アムステルダム市は2014年からサーキュラー・シティの構築に向けた戦略立案とプロジェクトを実施してきた。市の最新戦略「アムステルダム・サーキュラー 2020-2025戦略」では、2050年までに100%循環型を目指すというゴールが盛り込まれた。
焦点となるのは、食と有機廃棄物の流れ、消費財、建造環境からなる3つのバリューチェーンで、さらに細分化した個別課題をドーナツに照らし合わせた上で、アクションプランを明確化している。
今回、地球規模のドーナツモデルを都市規模にスケールダウンした形で発表されたのが、「シティ・ポートレート」というツールと、それにデータや市民の声を反映して作成された「アムステルダム・シティ・ドーナツ」第一弾だ。
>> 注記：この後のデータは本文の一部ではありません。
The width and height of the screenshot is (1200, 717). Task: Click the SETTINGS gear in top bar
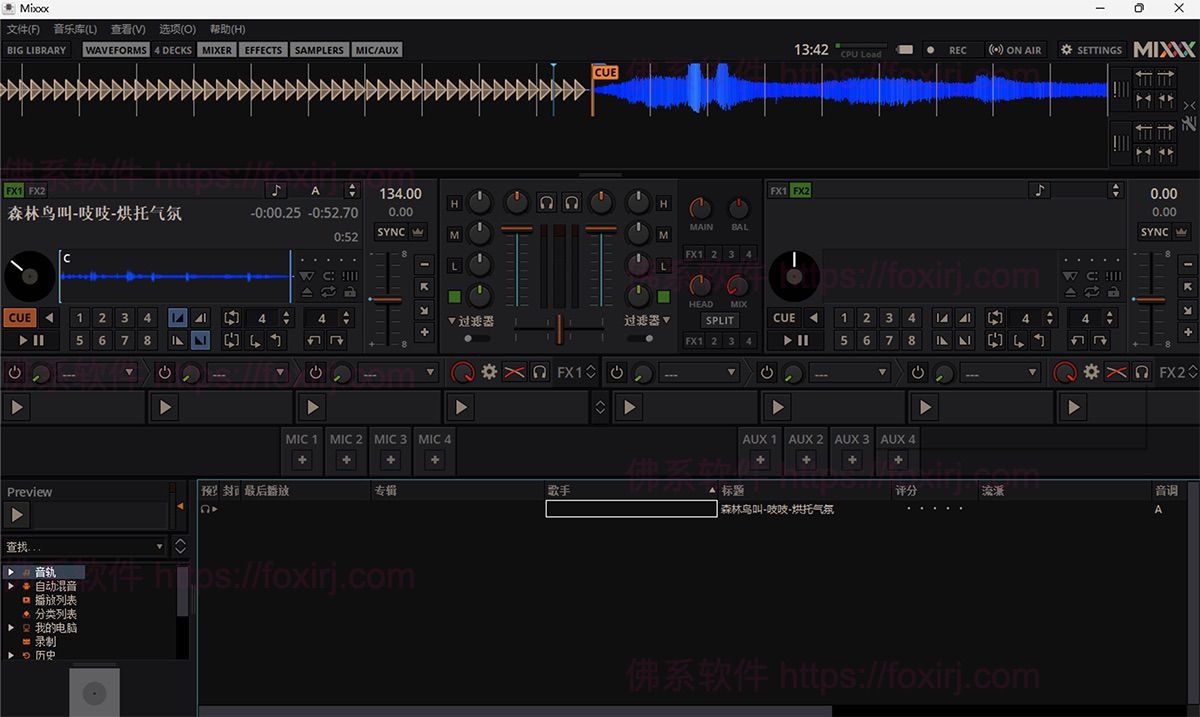pos(1091,50)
シティ・ポートレートは、4つの視点で構成されている。縦にローカルとグローバルの視点、横に社会(ドーナツの内枠の要素)と環境(ドーナツの外枠の要素)の視点をそれぞれ置き、これらの視点が交差する4象限[ローカル×社会、ローカル×環境、グローバル×環境、グローバル×社会]から、アムステルダムの繁栄の意義と問うことで、共創イノベーションやシステム変革を促進し、市のビジョン達成を目指す。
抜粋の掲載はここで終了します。